By Dr. JESSICA ROSE, ABC News Medical Unit:
Larry Stack, 51, knew something was wrong as he ascended a mountain on a recent climbing trip to Quito, Ecuador.
“I had had shortness of breath on trips before, but this was different,” said Stack, who is a physician. “I developed a headache, and felt like I was going to pass out.”
Stack’s experience during his rapid ascent may be a familiar hazard to many of the millions of Americans who trek up the side of a mountain each year. He was experiencing acute mountain sickness. Commonly referred to as altitude sickness, it is a serious condition — and in its worst form, it is potentially deadly.
Now, new research published in the Annals of Emergency Medicine suggests that those who climb may do well to add a bottle of ibuprofen, a common anti-inflammatory painkiller, to their hiking packs.
Ibuprofen is available over the counter and is perhaps most widely known by the brand names Advil and Motrin — although it is available in numerous other formulations as well.

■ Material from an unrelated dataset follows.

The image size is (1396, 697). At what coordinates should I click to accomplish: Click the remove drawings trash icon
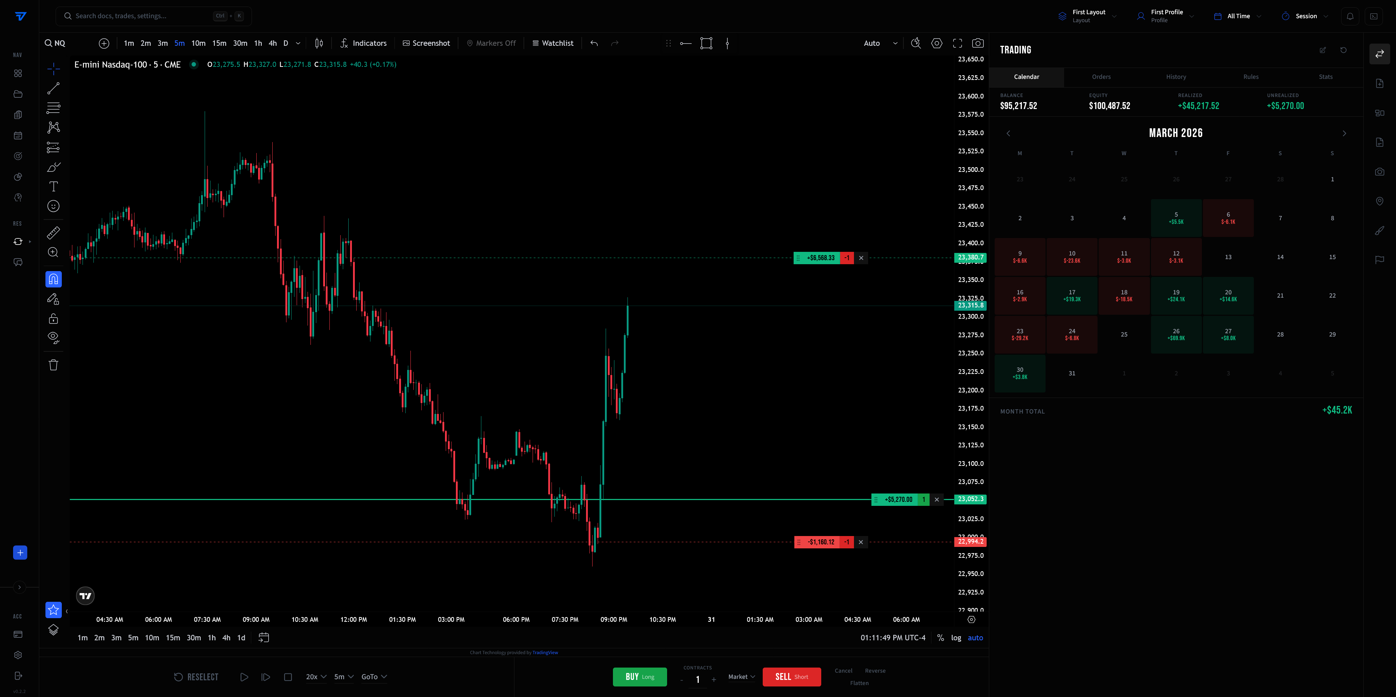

Study author Dr. Grant Lipman, an emergency medicine physician at Stanford University, first noted a decrease in the symptoms of acute mountain sickness — dizziness, fatigue, difficulty breathing, nausea and vomiting — while researching a previous group of study participants at high altitude.
“We saw that ibuprofen helped headache and, as a secondary finding, decreased the symptoms of acute mountain sickness,” Lipman said.
He then tested this hypothesis using 86 volunteers. Each was given either ibuprofen or a placebo pill just before a summer climb in the White Mountains of California. Lipman’s group found that those hikers taking ibuprofen were three times less likely to develop altitude sickness than those who took the dummy pill.
Currently, there are two commonly used treatments for altitude sickness, and both require a trip to the doctor’s office for a prescription. Dexamethasone, a steroid, and acetazolamide, a diuretic or “water pill,” both have significant side effects.
During his experience with altitude sickness, Stack took acetazolamide, but he did not like the side effects, which included excessive urination and a “weird taste.” His altitude sickness sent him to a local emergency room where he had an extensive workup — a CT scan, X-rays and an evaluation by a heart doctor. After several days, his symptoms resolved, but the current study suggests that taking ibuprofen could have helped him avoid these problems in the first place.
However, more studies may be needed to convince some physicians that this inexpensive, easy-to-administer pill should change the way they advise mountain climbers.
“Based on just one study, I’d be hesitant to recommend the use of ibuprofen for those at risk of acute mountain sickness, but I admit if I were traveling to the mountains, I’d be sure to have a supply of ibuprofen in my carry-on bag,” said Dr. Richard O’Brien, an emergency physician at Moses Taylor Hospital in Scranton, Pa.
If one thing is certain, it is that those who experience these symptoms should seek help — and quickly. Emergency physicians said acute mountain sickness, if not treated, could lead to breathing problems, brain swelling, and death. Descending to a lower altitude at the first sign of distress is crucial.
“Unfortunately, every year there are climbers who die of high altitude cerebral edema [brain swelling] who took medications and pushed ahead on their ascent, instead of recognizing and acknowledging their symptoms and descending while they still had the opportunity,” said Dr. Gabe Wilson, associate medical director at St. Luke’s-Roosevelt Hospital’s emergency department.